== Segment start ==

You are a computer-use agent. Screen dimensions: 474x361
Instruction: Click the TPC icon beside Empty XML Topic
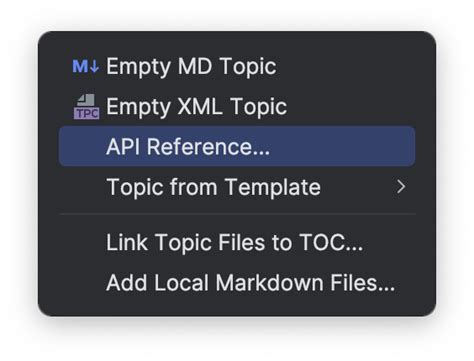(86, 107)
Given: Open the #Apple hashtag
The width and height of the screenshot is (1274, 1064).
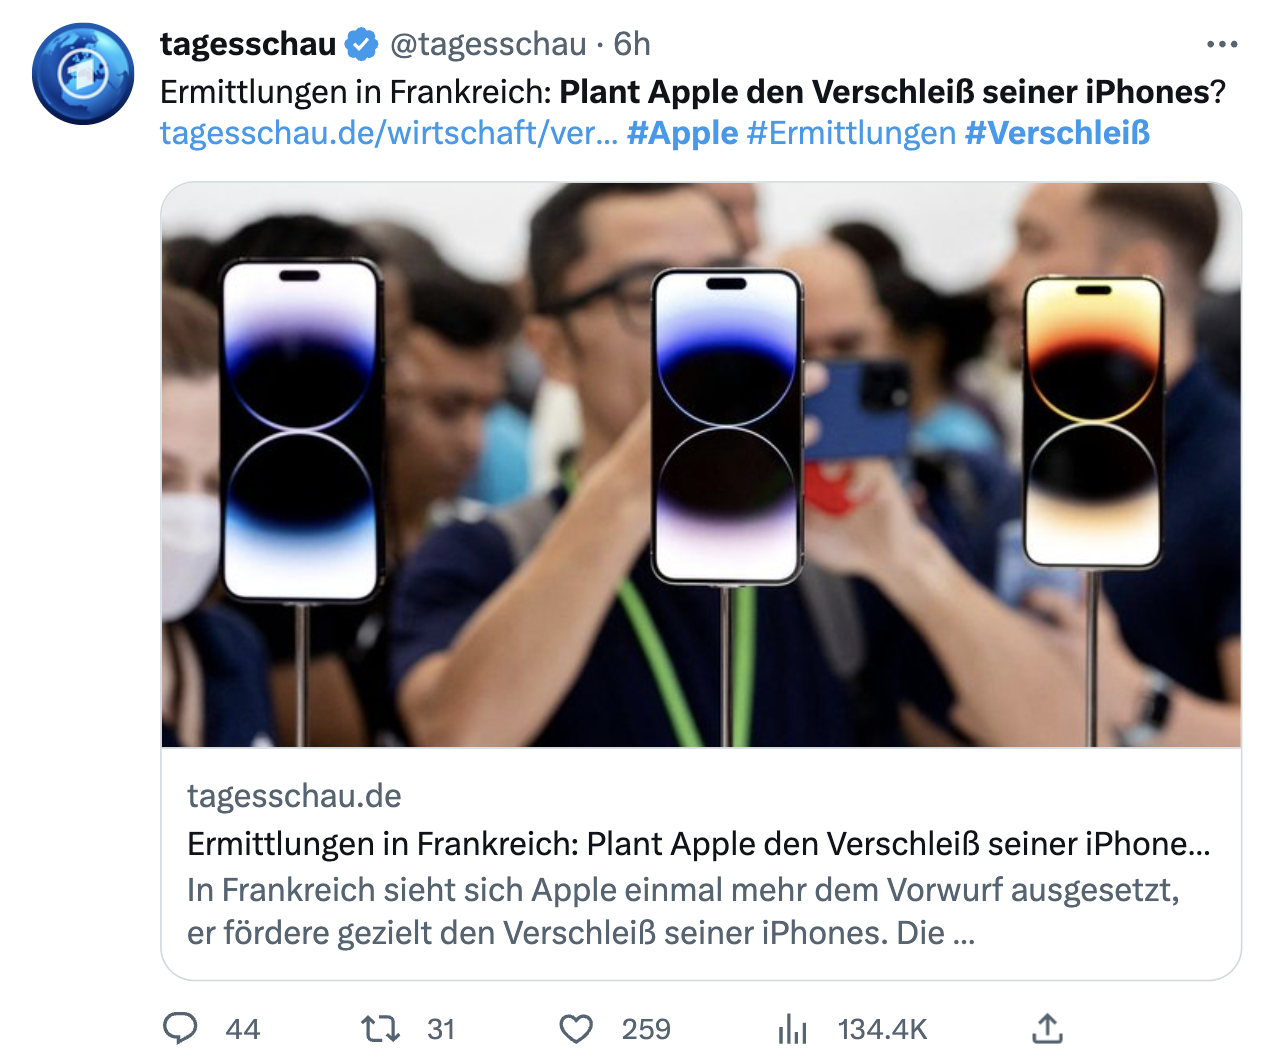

== Segment end ==

=== Prompt ===
In the printed copy, the material above must appear unchanged and without its pictures.

=== Exercise answer ===
You are a computer-use agent. Screen dimensions: 474x361
Instruction: Click the TPC icon beside Empty XML Topic
(86, 107)
Given: Open the #Apple hashtag
The width and height of the screenshot is (1274, 1064).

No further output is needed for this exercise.